Union High School English teacher Kim Kutzner thought she could team up with her husband to help her students out, and the two of them bought a reported almost $80,000 worth of used laptops at auction. The mister refurbished the ninety computers and hooked them into a custom-made classroom network. The classroom network has no internet access; Kutzner talks mostly about using the computers for writing projects.
Chowchilla is not a large place, with a population of around 19,000-- counting the population of the men's and women's prisons in town. Otherwise it is an agricultural town, "completely surrounded by farmland and dairies." Free and reduced lunch school population runs around 67%, but with a graduation rate of 92%. The high school has about 950 students, and over 50% of them are Hispanic. The school has some computer labs, but few classrooms have sets. The school has one computer tech and one IT director (whose education includes Evergreen Valley, San Jose State and University of Phoenix).
So you would think having someone who wanted to go ahead and provide the equipment and expertise to wire up her own classroom would be counted as a win.
But the district says no. Well, at first it said, "That's great of you." Then it said no. The report is a little fuzzy on why, exactly.
Chowchilla Union Principal Justin Miller said the concern is with district policies about outside equipment and whether student data, and what students have access to, is protected under Kutzner’s custom system.
“The biggest concern the district has is making sure that it’s safe and passes all the rules and state and federal governmental regulations, since it was brought in from the outside,” he said. “Depending on the filter and things like that, they might not be safe, so we are reviewing everything and trying to be as safe as possible.”
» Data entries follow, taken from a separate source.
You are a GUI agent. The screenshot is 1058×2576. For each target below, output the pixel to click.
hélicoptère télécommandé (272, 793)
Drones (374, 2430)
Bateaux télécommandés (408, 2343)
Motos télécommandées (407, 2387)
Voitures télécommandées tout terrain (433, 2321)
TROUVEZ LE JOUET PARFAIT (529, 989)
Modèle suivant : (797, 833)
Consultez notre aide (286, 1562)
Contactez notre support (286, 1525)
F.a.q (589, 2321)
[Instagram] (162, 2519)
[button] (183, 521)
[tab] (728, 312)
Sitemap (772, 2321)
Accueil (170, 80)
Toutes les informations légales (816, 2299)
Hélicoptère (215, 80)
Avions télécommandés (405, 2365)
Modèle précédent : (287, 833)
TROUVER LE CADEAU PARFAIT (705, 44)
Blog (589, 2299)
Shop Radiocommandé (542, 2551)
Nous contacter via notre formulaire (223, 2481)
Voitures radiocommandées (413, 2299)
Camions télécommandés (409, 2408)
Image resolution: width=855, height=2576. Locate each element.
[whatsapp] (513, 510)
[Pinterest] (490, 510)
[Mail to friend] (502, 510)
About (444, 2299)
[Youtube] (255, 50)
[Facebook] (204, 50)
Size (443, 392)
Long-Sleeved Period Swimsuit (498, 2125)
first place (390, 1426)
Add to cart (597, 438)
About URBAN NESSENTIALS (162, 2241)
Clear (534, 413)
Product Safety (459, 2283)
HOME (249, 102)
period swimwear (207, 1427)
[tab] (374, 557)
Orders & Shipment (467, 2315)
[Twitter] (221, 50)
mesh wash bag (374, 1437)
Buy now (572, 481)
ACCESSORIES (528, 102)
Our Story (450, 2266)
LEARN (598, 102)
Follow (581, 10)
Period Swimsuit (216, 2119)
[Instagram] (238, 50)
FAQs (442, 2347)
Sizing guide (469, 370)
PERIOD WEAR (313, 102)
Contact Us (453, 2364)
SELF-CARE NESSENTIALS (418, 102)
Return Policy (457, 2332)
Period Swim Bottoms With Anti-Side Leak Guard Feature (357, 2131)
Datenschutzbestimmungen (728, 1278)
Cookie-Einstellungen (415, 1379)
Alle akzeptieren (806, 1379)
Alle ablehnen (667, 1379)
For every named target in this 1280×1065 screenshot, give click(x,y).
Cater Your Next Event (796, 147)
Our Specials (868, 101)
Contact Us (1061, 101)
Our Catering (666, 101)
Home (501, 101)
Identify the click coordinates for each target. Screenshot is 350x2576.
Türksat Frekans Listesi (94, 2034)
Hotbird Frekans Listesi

"Outside equipment." I am trying to imagine a school okaying every piece of... well, anything, that was to come into a building. But it's the technoconcerns that are facepalm-worthy. Kutzner's network is not connected to the internet, but even if it were connected, it would be through the school's internet which the school could then monitor. I'm looking at the school on Google maps, and the only free wi-fi in town appears to be at a Starbucks, a KFC and a Micky D's, all several blocks away from the school. I teach in a school that has one-to-one computing and wi-fi for BYOD (bring your own device) coverage, and every single thing that gets in and out of the building over the internet passes through our firewalls and is monitored. Is it perfectly undefeatable or supremely secure? Of course not. Neither are the cell phones all my students carry.
My point is that if a school is scared that any activated computer can let the demons in that will let students do Terrible Things, A) welcome to the 21st century and B) there are technological tools for dealing with these issues.
But to freak out because somebody brought a computer into the building without having it expressly approved is just kind of bizarre. Do Chowchilla students bring computers from home? Do they carry smart phones?
And to spank a teacher who used her professional judgment and access to donated expertise to upgrade her own classroom is just one more example of an administration's failure to trust the expertise of their professional staff. This is, after all, a teacher described by the superintendent as "one of our best teachers in the district."
I appreciate the district's desire to be cautious about what their students come in contact with; that's an appropriate stance for a district. But it's 2016 and way past time for administrators to have more than just a smattering of technological savvy, and not just view pieces of computer tech as some sort of scary monster that might make Vaguely Bad Things happen.